Random forests performed very strongly and had much lower variance in the results; AUC-ROC ranged from 72 to 83 percent. (Compare with GB with a range from roughly 48 to 83). Random Forests also split on max depth with shorter trees out performing longer ones.
Simpler methods such as Decision Trees and KNN almost matched the ensemble methods under certain specifications. DT specifications with trees of depth 1 captured 65 to 72 percent of the area under the curve, which gives us a baseline of comparison. These models also beat trees with max depth of 20, 50 and 100, which suggest overall that with a limited number of features depths 4 or 5 times greater than the feature set length will overfit. Linear regression performed below the 1-deep trees; AUC-ROC range from 63 to 65 over 10 specifications. Naive bayes hit just above that range. SVD and SGD did not run directly from Rayid's set up.
In [22]:
second_grid = r.read_csv("refined_results.csv")
sg = second_grid.sort_values(by="auc-roc", ascending=False)
sg.head(10)
#Discuss speed and how they do with an extra feature.
Out[22]:
Adding monthly_income increased the AUC-ROC scores for the top performing models by 6 or so points. The top Gradient Boosting algorithm had AUC-ROC of .88, the top RF .87 and the top DT .86. Linear regression and naive bayes did about the same as the first pass, hovering in the .66 range. Adding information did not improve their results much.
Time is a major factor in grid search and we see the top GB models takes significantly longer than other models. Dividing the number of estimators by 10 leads to a similar speed gain though. So it seem the algorithm is linear in n_estimators, but gains less than 1% in AUC-ROC. Considering this gain in relation to our baseline of about 72% that performance gain is bigger than it looks. N_estimators had a similar impact on RF though the performance gain was smaller.
I included an RF with max_depth 50 in this batch as well. It seems to double the length of time a similarly specified 5-deep RF takes, and produce lower AUC-ROC. However, if we change our focus to finding delinquents, it performed the best finding 768 of 2547 (~30 percent). That seems low, looking at the confusion matrices in the Jupyter notebook, there are high levels of false negatives. This makes sense given that there are a lot more non-delinquents. The best model in this regard found 735 of 2547 delinquents (~29 percent).

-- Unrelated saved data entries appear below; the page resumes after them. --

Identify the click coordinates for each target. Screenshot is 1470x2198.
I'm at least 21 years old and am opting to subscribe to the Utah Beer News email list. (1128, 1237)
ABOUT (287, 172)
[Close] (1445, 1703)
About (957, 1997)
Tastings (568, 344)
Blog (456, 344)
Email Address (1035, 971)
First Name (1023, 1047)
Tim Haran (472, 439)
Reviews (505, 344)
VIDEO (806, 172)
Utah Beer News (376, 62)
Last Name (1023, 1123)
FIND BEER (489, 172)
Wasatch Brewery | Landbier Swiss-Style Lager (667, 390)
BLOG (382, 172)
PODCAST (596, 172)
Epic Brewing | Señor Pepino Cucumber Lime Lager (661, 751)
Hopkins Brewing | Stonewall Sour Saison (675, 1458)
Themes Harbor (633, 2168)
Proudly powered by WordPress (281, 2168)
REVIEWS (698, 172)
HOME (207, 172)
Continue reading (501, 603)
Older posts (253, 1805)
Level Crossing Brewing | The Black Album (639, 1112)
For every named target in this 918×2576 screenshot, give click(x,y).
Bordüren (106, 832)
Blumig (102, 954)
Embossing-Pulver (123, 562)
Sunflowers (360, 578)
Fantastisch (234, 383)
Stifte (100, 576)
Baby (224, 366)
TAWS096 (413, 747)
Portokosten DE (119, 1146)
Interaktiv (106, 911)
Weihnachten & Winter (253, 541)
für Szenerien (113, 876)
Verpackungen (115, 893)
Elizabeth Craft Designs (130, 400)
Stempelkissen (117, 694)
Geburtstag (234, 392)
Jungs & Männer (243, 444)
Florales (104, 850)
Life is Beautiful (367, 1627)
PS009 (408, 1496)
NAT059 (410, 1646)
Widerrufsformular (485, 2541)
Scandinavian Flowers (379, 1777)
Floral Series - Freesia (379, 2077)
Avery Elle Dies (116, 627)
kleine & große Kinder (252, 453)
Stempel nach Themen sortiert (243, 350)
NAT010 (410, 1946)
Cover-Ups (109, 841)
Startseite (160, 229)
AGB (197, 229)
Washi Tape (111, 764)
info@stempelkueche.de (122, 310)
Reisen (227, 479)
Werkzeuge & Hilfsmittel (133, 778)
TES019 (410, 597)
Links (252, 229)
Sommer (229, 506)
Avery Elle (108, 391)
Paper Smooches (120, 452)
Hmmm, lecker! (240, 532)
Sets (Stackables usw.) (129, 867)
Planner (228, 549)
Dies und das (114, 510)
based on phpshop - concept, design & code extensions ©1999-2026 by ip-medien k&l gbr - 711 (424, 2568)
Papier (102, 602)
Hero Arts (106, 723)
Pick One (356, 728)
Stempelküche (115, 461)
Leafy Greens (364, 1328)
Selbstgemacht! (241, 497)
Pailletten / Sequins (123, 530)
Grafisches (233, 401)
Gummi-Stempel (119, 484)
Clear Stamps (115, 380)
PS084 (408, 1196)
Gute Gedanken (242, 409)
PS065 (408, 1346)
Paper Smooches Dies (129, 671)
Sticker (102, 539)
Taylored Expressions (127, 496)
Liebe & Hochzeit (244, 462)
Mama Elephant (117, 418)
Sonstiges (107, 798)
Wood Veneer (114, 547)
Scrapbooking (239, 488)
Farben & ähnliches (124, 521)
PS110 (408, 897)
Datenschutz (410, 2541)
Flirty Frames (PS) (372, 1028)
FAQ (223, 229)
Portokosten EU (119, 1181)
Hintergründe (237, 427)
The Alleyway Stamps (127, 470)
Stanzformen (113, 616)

My recommendations for future analysis would depend on the purpose and usage of the model. My analysis generally relied on the AUC-ROC which measures the model's ability to identify true positives without selecting false positives. This is good for general reliability of a model. It appears these models do well by minimizing false positives; the benefit here would be to minimize unnecessary contact with people who are not going to be delinquent. Depending on the severity of the policy solution, that may be desirable, as being labeled a potential delinquent can have serious negative outcomes on a person, from higher finance rates to stigma. If the goal is to effectively use resources while minimizing unncessary contact, the analyist might focus on tweaking RF and GB; Since RF is rather robust to fearture selection adding additional variables could boost the score. The depth should stay around 5 in both models. However, if the goal is to minimize false negatives, then the analyst might consider focusing on recall.